Von verschneiten Wäldern, Eismeeren und dem Nordpol.

Die Wissenschaftler des Meteorologisch-Geophysikalische Instituts der Johannes Gutenberg-Universität Mainz forschen in aller Welt – besonders  häufig führen sie ihre Reisen in die Eiseskälte. 1971 nahm Professor Ruprecht Jaenicke zum Beispiel an einer amerikanischen Expedition in den Yellowstone Nationalpark teil, um Messungen zu Feinstaubgrenzwerten in reiner Atmosphäre durchzuführen. Mit Panzern wurden die Wissenschaftler in Gebiete gefahren, die für Menschen sonst nicht zu erreichen sind.

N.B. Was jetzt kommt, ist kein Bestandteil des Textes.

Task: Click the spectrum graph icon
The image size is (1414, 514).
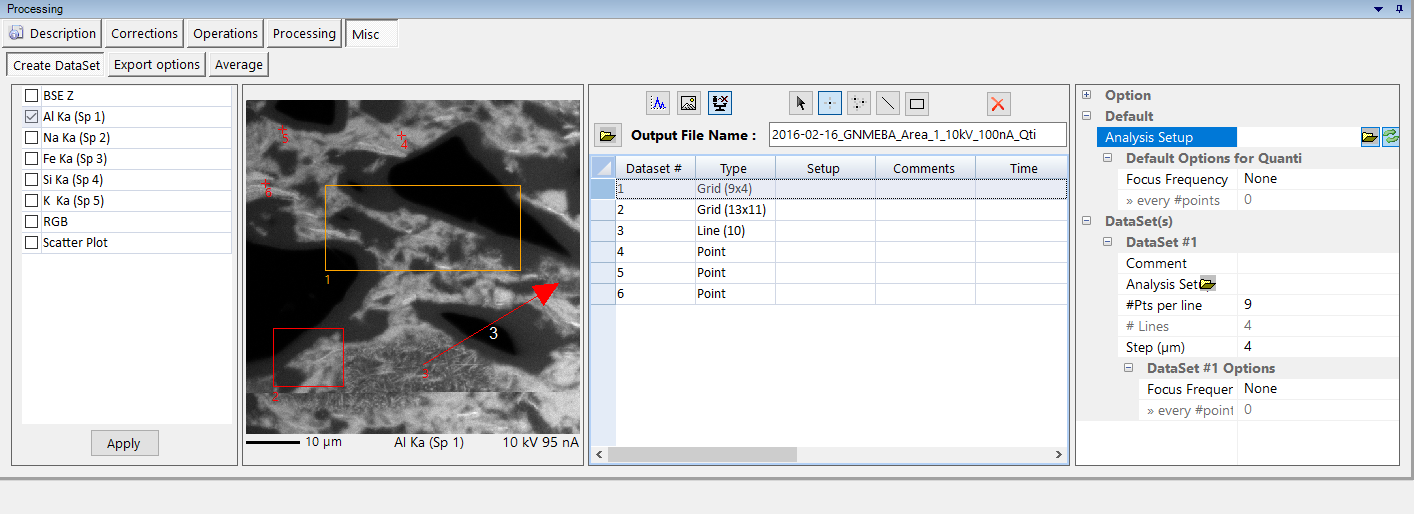Action: point(659,102)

Bei -40 C° nahmen sie hier ihre Untersuchungen vor

1980 wurden Mitarbeiter des Meteorologisch-Geophysikalische Instituts eingeladen, an einer Expedition des schwedischen Eisbrechers YMER teilzunehmen, die in Erinnerung an die erste Querung der Nordostpassage durch Adolf Erik Freiherr von Nordenskiölds durchgeführt wurde. Wissenschaftler aus aller Welt und zahlreichen unterschiedlichen Disziplinen nahmen an der Fahrt teil, die erstmals im Norden um Grönland führen sollte. Die Mainzer Wissenschaftler untersuchten dabei den sogenannten „Arktischen Dunst“, d.h. Luftverschmutzungen, die an der Arktis im Frühjahr durch einströmende Luft aus dem Süden entstehen.

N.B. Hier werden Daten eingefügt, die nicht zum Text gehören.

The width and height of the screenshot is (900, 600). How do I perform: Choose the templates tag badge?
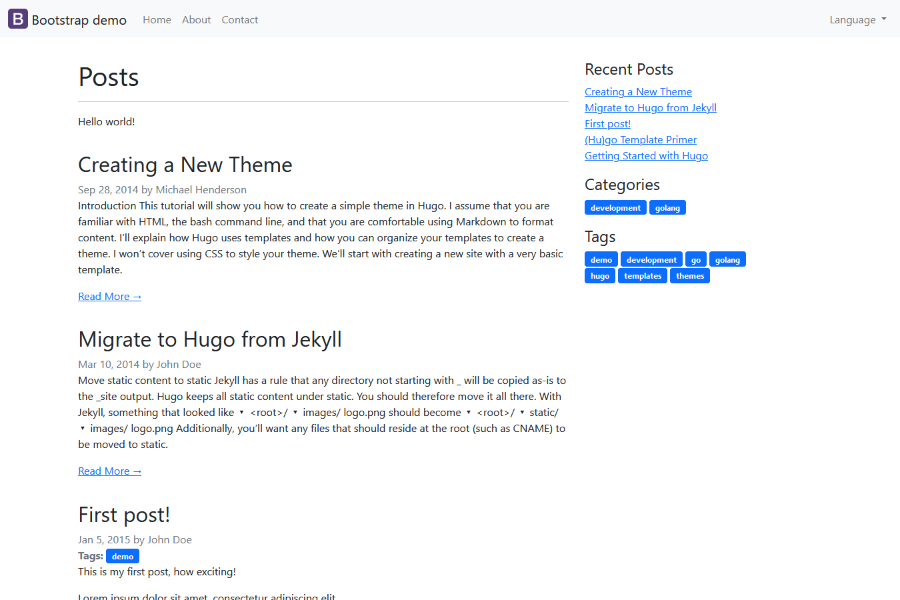pyautogui.click(x=641, y=276)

Der „Arktische Dunst“ war auch Forschungsgegenstand bei der ersten wissenschaftlichen Gesamtumfliegung des Nordpols 1994, die als Kooperationsprojekt zwischen Deutschland und Russland durchgeführt wurde. Unter der Federführung des Instituts für Physik der Atmosphäre an der Universität Mainz nahmen Wissenschaftler des Zentrums für Umweltforschung der Universität Frankfurt am Main, des Deutschen Wetterdienstes und des Central Aerological Observatory Moscow daran teil. Genutzt wurde ein umgebautes russisches Passagierflugzeug.